My friend Kat once told me this joke:
Einstein, Newton and Pascal decided to play hide and seek. Einstein put his head against a nearby tree and began counting. Newton only traverses a couple of paces, then reaches into his coat and produces a piece of chalk. He draws a perfect one meter square on the pavement, and then steps into it.
Einstein finishes counting, looks up, and immediately sees Newton standing near him. Einstein says with surprise, “Newton, you really suck at hide and seek, I immediately found you.”
Newton replies “No, no, no you haven’t, you found one Newton per square meter!—-you found Pascal!”
Longtime readers may recall that I’m very much against the adoption of unit identifiers which are the names of persons. If memory serves, Isaac Asimov argued that the names of units should provide a clue as to what they might be. I’m very much of the same mind. As you might imagine I have a first order aversion to the “nesting” of units named after famous scientific persons. When I was taking some long forgotten class in engineering mechanics, I recall a number of problems which defined pressure in pascals. I didn’t question the pascal, but it always seemed a bit remote as far as gaining an intuitive understanding of the amount of pressure present.
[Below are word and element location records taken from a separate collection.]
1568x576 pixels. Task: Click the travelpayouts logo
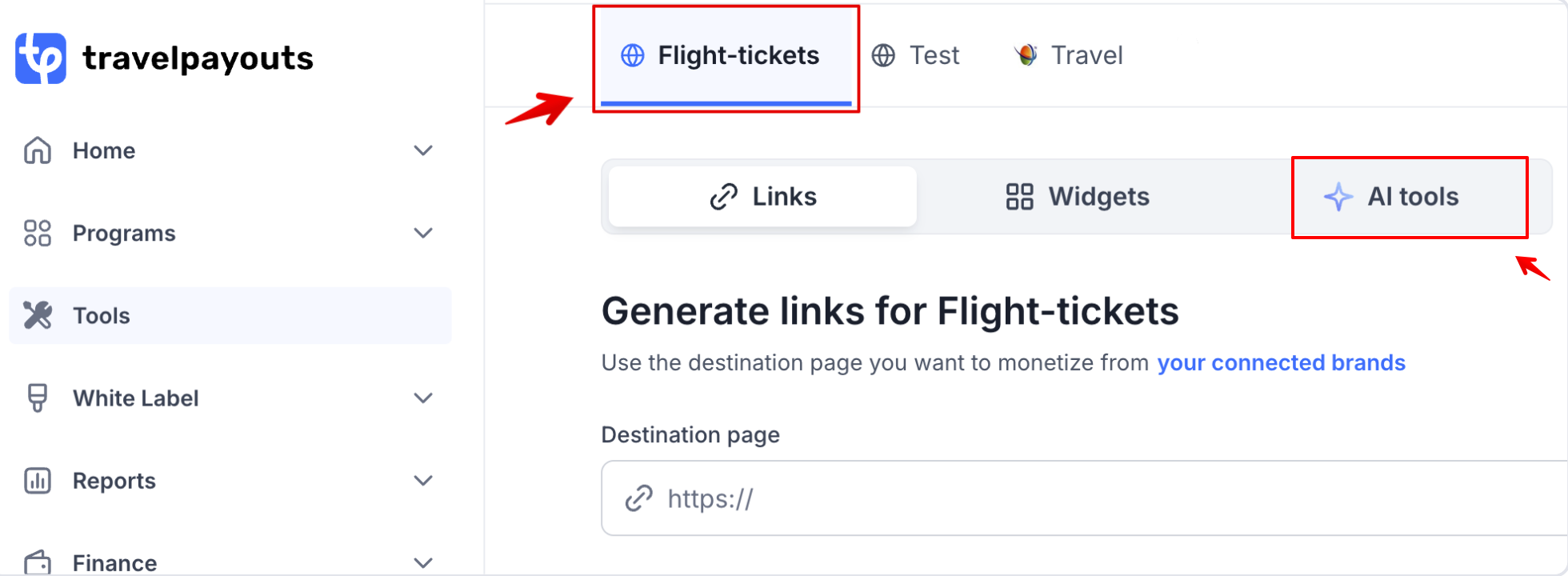[164, 58]
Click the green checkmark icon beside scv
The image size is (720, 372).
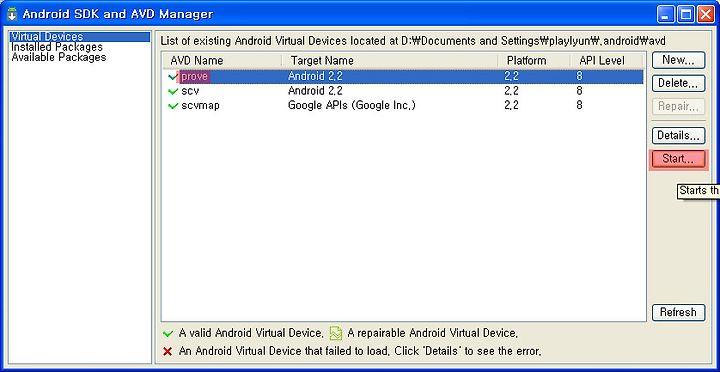tap(173, 91)
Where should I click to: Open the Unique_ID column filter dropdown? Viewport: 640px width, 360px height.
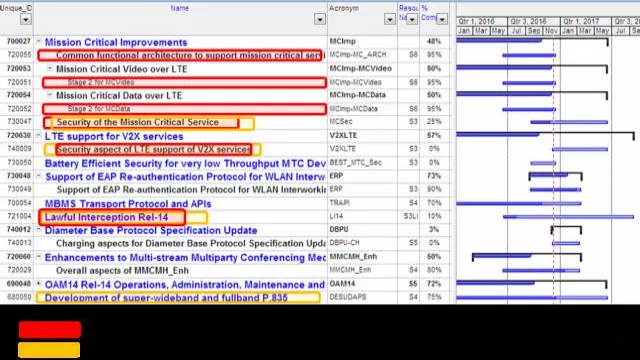(x=26, y=19)
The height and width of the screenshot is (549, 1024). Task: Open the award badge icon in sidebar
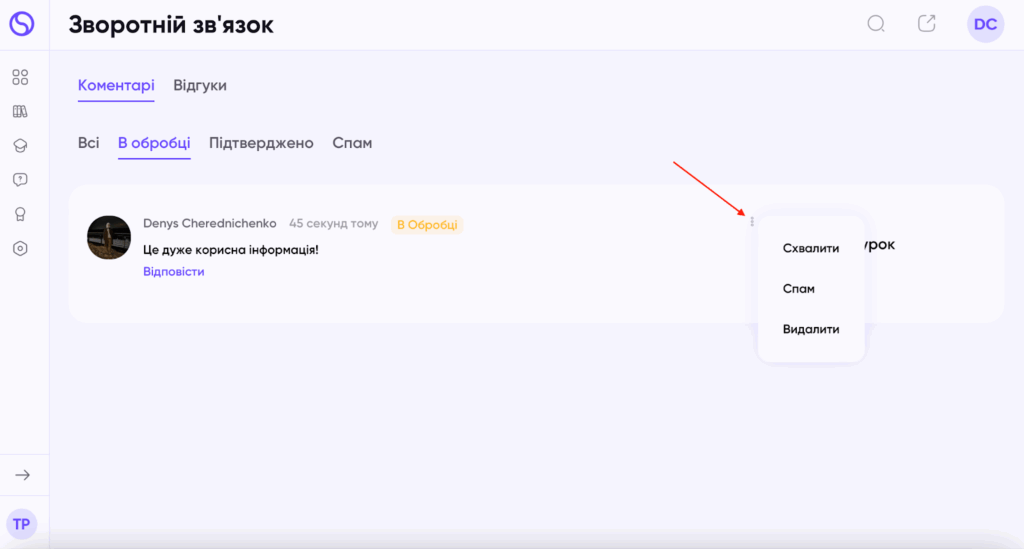click(x=20, y=214)

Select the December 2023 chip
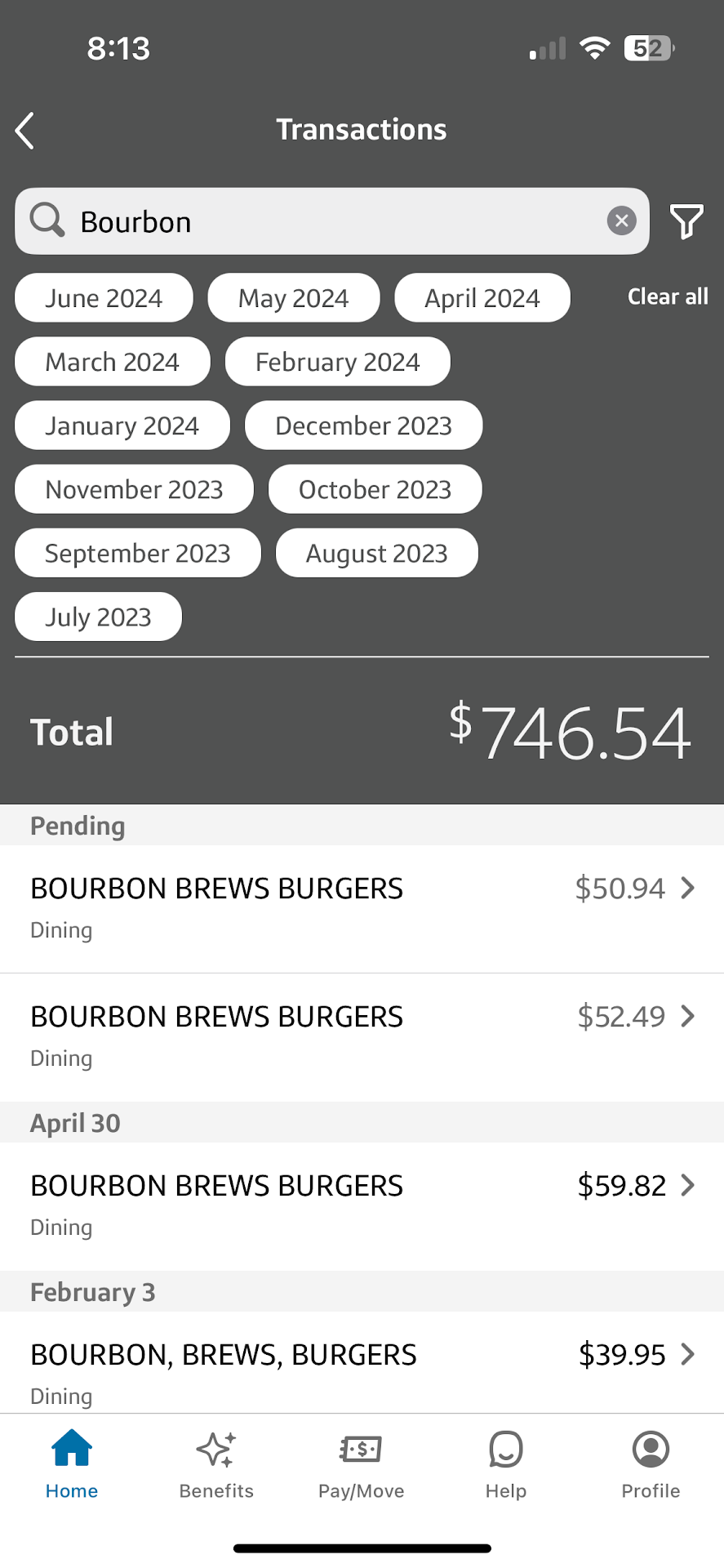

I had not really thought much about those ancient exercises in engineering until recently. I was visiting my father in my small hometown, and he was working with another person installing a new Japanese printing press. A technician was installing air for the pneumatics, but was familiar with using pounds per square inch (PSI). He asked me “what is the conversion between pascals and PSI?” to which I could only reply that I could not recall it off the top of my head. The conversion is 1 PSI = 6894.757 pascal. The PSI is so removed in magnitude from a pascal, that one would need to deal in Kilopascals to obtain 1 PSI = 6.895 Kilopascals. But at that moment I was at a loss and could only blurt out what I thought was a useless statement: “well, a pascal is a newton per square meter.” The countenance of the technician brightened. It was clear that my statement actually helped him to understand that the metric system was not somehow creating a mysterious and esoteric alternative to force over area, but that a pascal could actually be related to a pound per square inch in terms of a newton per square meter.
What struck me was that SI, in its quixotic rush to further fete scientists who will never be forgotten as long as the scientific endeavor and humanity continues, have obscured meaning. When I was a boy and first heard pounds per square inch, I understood the concept immediately. The Ye Olde English unit expressed itself within its name. If I had a small one inch square of wood, and I stood on it and weighted 100 pounds, it would be 100 pounds per square inch. If the cross-section of the wood became smaller and smaller the pressure in pounds per square inch would increase. When the area is reduced to a small point it can puncture objects with little applied force. The spear, and arrow rely on an understanding of this principle, and they are some of the first technological tools used by humans. Understanding force over an area, allows one to comprehend why women in high heels attempt to avoid walking on grass, and when they do, they ramble across it on their toes. The pounds per square inch of their heels will easily puncture the sod and form a vacuum that might capture their shoes in place. When neighborhood boys taught me how to patch the inner tubes of my bicycle tires, there was no confusion when they told me how many pounds per square inch were needed for proper inflation. The concept was very intuitive.
The use of the word newton to describe a kilogram-meter per second squared makes as much sense as the pound, and has a name which cannot claim to be a superior nomenclature. The cgs unit of force, the dyne, at least used a word which was not that of a person, and also attempted to use a word which is similar to dynamic. It attempted to describe in words what the unit describes mathematically. In my view SI then doubles down on anthropomorphism at the expense of explanation by calling a newton per square meter a pascal. If a newton per square meter was abbreviated as NSM for newton per square meter, and dual scale gauges found in the US had PSI and KNSM a person who was transitioning to metric could understand that metric was at least on the same planet as the Ye Olde English units. A pascal is an abstract notion by comparison and only serves to conceal information, and not express it.
When I did EMI testing in a GTEM years ago, the amount of noise generated by electrical equipment (often horrible tones) were measured with a device which required the computation of dBspl (decibels Sound Pressure Level) and I recall immediately converting to newtons per square meter for the math used to process the data. The pascal was never really expressive in a way that attracted its direct use. In my view for SI to become more intuitive and useful, questions like this need to be examined, and possible simplifications should be considered, and if they make sense, instituted. If Einstein could not see an obvious relationship between a Newton per square meter and Pascal—why should we?